Le teorie, osteggiate e osannate, di Milton Friedman: come si realizza l'intervento dello Stato in società

Foto di Luca Incoronato

Luca Incoronato

Giornalista

Giornalista pubblicista e copywriter, ha accumulato esperienze in TV, redazioni giornalistiche fisiche e online, così come in TV, come autore, giornalista e copywriter. È esperto in materie economiche.

Nato nel 1912 e deceduto nel 2006, Milton Friedman è stato un celebre economista, insignito del Premio Nobel per l’Economia nel 1976. Nel corso della sua carriera ha raggiunto numerosi traguardi, distinguendosi come uno dei maggiori esponenti della “scuola di Chicago”. Il massimo riconoscimento è giunto grazie ai lavori svolti in merito all’analisi del consumo e della storia monetaria. Il suo pensiero è stato così cruciale da arrivare a influenzare numerose teorie economiche formulate in seguito. Di seguito, però, ci concentriamo sul concetto di pensiero monetarista, del quale Milton Friedman è il fondatore.

Pensiero monetarista: cos’è

La teoria economica del monetarismo ha visto le proprie basi gettate da Milton Friedman. Il suo pensiero era in contrapposizione con la teoria di Keynes, allontanandosi di fatto da quella che era stata la sua posizione in gioventù.

Se Keynes sosteneva che l’intervento del governo dovesse essere ciclico, unicamente in caso di urgenze, per Friedman occorreva intervenire sul lungo termine. Soltanto così si sarebbe potuta ottenere una stabilità economica.

La differenza sostanziale sta nel fatto che Keynes punta l’attenzione del discorso economico sugli interventi dello Stato. Per il monetarismo di Friedman, invece, la chiave di volta è la teoria quantitativa della moneta: il governo deve mettere di più a disposizione, attuando interventi graduali e riconoscendo l’offerta di moneta come unica variabile. In sunto: occorre agire preventivamente, al fine di sventare una crisi, senza doverla risolvere in seguito, a danno già subito.

Le convinzioni di Friedman

Sostenere l’importanza dell’offerta di moneta in economia rese Milton Friedman una voce solitaria in questo mondo accademico.

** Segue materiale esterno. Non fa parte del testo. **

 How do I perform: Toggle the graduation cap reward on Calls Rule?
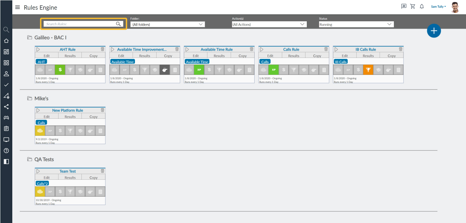click(x=304, y=70)
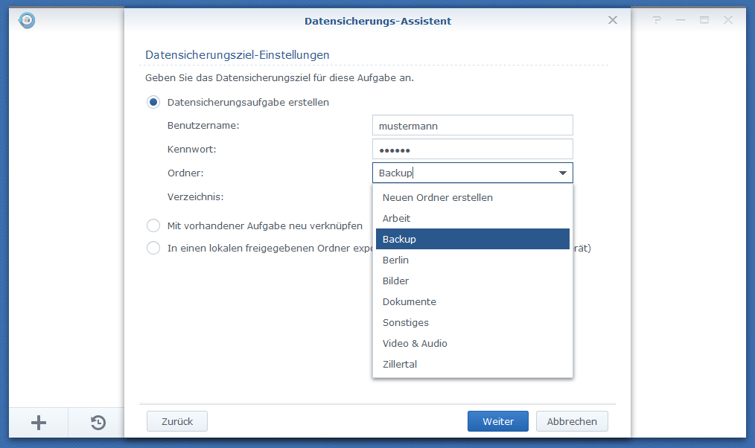This screenshot has width=755, height=448.
Task: Open help via the question mark icon
Action: pyautogui.click(x=656, y=20)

Iniziò a esprimersi in tal senso negli anni ’50, restando a lungo inascoltato o quasi.

Tutto cambiò negli anni ’70, quando si verificò una grave crisi dovuta agli shock petroliferi. Entrando in una fase di recessione e inflazione, ci si scontrò con un muro, in relazione alla teoria keynesiana, incapace di spiegare la situazione.

La scuola monetaria risultò dunque vincente. Risultò essere un valido tentativo di elaborare strumenti teorici in grado di risolvere quella particolare congiuntura fiscale. Secondo il Premio Nobel, l’inflazione è comunque un fenomeno monetario. Può essere prodotto soltanto a causa di un rapido aumento della quantità di moneta, rispetto alla produzione.

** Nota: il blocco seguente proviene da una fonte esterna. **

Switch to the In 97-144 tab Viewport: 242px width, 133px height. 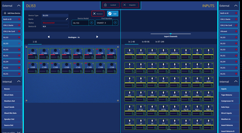pyautogui.click(x=160, y=42)
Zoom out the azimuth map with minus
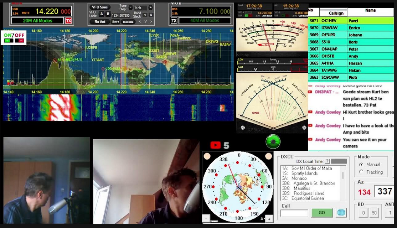Screen dimensions: 397x228 pyautogui.click(x=206, y=219)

La domanda è dunque la seguente: quanta moneta è necessario iniettare nel sistema economico, al fine di evitare l’impatto devastante dell’inflazione? Un Paese può avere molta crescita e poca inflazione, ha spiegato Friedman in La controrivoluzione nella teoria monetaria, con un tasso stabile di crescita monetaria a un moderato livello. Non si arriverà alla perfetta stabilità, certo, ma darà un contributo chiave per una società economica che sarà il più stabile possibile.

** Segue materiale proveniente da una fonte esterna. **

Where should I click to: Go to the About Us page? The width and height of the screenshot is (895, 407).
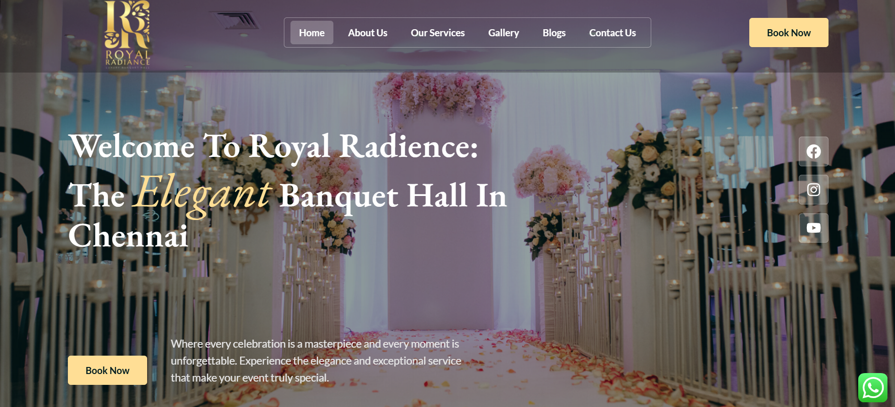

La moneta dovrebbe dunque aumentare a un tasso costante, anno dopo anno. Uno schema ben preciso da seguire ripetutamente, evitando oscillazioni eccessive e soprattutto soggettive. Ciò vuol dire che in nessun caso l’offerta di moneta dovrebbe essere discrezionale. La regola da seguire dovrebbe essere la seguente: legare strettamente il quantitativo di moneta da mettere in circolazione all’attività reale e finanziaria. In questo modo, spiega l’economista, sarà possibile determinare in maniera quasi scientifica un preciso obiettivo di inflazione da raggiungere, considerando “sopportabile” da una data società.